Segment Start: Dataset records

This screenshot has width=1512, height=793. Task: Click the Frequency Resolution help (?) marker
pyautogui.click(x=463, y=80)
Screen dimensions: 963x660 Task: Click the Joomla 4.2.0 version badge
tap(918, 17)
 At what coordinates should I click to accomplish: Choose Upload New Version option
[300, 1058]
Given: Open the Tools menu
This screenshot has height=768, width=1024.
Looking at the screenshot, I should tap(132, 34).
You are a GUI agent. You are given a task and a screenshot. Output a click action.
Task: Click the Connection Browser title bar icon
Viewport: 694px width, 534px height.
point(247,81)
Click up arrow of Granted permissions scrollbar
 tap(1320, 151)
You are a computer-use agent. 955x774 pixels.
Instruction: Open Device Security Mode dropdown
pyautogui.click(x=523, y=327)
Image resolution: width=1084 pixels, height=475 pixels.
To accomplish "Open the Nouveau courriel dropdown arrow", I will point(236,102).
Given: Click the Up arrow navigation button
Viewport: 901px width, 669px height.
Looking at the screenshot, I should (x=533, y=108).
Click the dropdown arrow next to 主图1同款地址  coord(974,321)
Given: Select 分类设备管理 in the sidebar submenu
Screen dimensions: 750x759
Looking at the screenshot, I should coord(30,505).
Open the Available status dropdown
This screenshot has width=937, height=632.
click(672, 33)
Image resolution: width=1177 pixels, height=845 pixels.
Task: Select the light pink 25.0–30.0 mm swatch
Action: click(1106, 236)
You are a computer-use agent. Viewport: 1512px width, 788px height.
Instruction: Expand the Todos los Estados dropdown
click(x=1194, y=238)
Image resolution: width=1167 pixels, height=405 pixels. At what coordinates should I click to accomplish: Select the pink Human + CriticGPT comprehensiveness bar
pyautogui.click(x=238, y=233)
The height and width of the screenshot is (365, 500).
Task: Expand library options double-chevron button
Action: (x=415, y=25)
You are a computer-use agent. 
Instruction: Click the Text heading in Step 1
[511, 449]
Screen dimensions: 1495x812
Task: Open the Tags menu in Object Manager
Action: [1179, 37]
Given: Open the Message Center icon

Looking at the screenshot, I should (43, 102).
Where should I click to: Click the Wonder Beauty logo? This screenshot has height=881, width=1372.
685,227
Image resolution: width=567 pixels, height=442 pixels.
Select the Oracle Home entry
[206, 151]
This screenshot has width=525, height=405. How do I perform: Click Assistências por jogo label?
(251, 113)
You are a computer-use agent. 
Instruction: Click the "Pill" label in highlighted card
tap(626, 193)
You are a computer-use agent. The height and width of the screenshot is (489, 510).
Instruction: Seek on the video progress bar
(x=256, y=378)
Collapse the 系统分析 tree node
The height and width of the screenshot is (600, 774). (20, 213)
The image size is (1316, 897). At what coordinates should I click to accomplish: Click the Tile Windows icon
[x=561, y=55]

Segment End: Dataset records

▸ Work instruction: In full and without alteration, write out the data above.

▸ Task solution:
This screenshot has width=1512, height=793. Task: Click the Frequency Resolution help (?) marker
pyautogui.click(x=463, y=80)
Screen dimensions: 963x660 Task: Click the Joomla 4.2.0 version badge
tap(918, 17)
 At what coordinates should I click to accomplish: Choose Upload New Version option
[300, 1058]
Given: Open the Tools menu
This screenshot has height=768, width=1024.
Looking at the screenshot, I should tap(132, 34).
You are a GUI agent. You are given a task and a screenshot. Output a click action.
Task: Click the Connection Browser title bar icon
Viewport: 694px width, 534px height.
point(247,81)
Click up arrow of Granted permissions scrollbar
 tap(1320, 151)
You are a computer-use agent. 955x774 pixels.
Instruction: Open Device Security Mode dropdown
pyautogui.click(x=523, y=327)
Image resolution: width=1084 pixels, height=475 pixels.
To accomplish "Open the Nouveau courriel dropdown arrow", I will point(236,102).
Given: Click the Up arrow navigation button
Viewport: 901px width, 669px height.
Looking at the screenshot, I should (x=533, y=108).
Click the dropdown arrow next to 主图1同款地址  coord(974,321)
Given: Select 分类设备管理 in the sidebar submenu
Screen dimensions: 750x759
Looking at the screenshot, I should coord(30,505).
Open the Available status dropdown
This screenshot has width=937, height=632.
click(672, 33)
Image resolution: width=1177 pixels, height=845 pixels.
Task: Select the light pink 25.0–30.0 mm swatch
Action: click(1106, 236)
You are a computer-use agent. Viewport: 1512px width, 788px height.
Instruction: Expand the Todos los Estados dropdown
click(x=1194, y=238)
Image resolution: width=1167 pixels, height=405 pixels. At what coordinates should I click to accomplish: Select the pink Human + CriticGPT comprehensiveness bar
pyautogui.click(x=238, y=233)
The height and width of the screenshot is (365, 500).
Task: Expand library options double-chevron button
Action: (x=415, y=25)
You are a computer-use agent. 
Instruction: Click the Text heading in Step 1
[511, 449]
Screen dimensions: 1495x812
Task: Open the Tags menu in Object Manager
Action: [1179, 37]
Given: Open the Message Center icon

Looking at the screenshot, I should (43, 102).
Where should I click to: Click the Wonder Beauty logo? This screenshot has height=881, width=1372.
685,227
Image resolution: width=567 pixels, height=442 pixels.
Select the Oracle Home entry
[206, 151]
This screenshot has width=525, height=405. How do I perform: Click Assistências por jogo label?
(251, 113)
You are a computer-use agent. 
Instruction: Click the "Pill" label in highlighted card
tap(626, 193)
You are a computer-use agent. The height and width of the screenshot is (489, 510).
Instruction: Seek on the video progress bar
(x=256, y=378)
Collapse the 系统分析 tree node
The height and width of the screenshot is (600, 774). (20, 213)
The image size is (1316, 897). At what coordinates should I click to accomplish: Click the Tile Windows icon
[x=561, y=55]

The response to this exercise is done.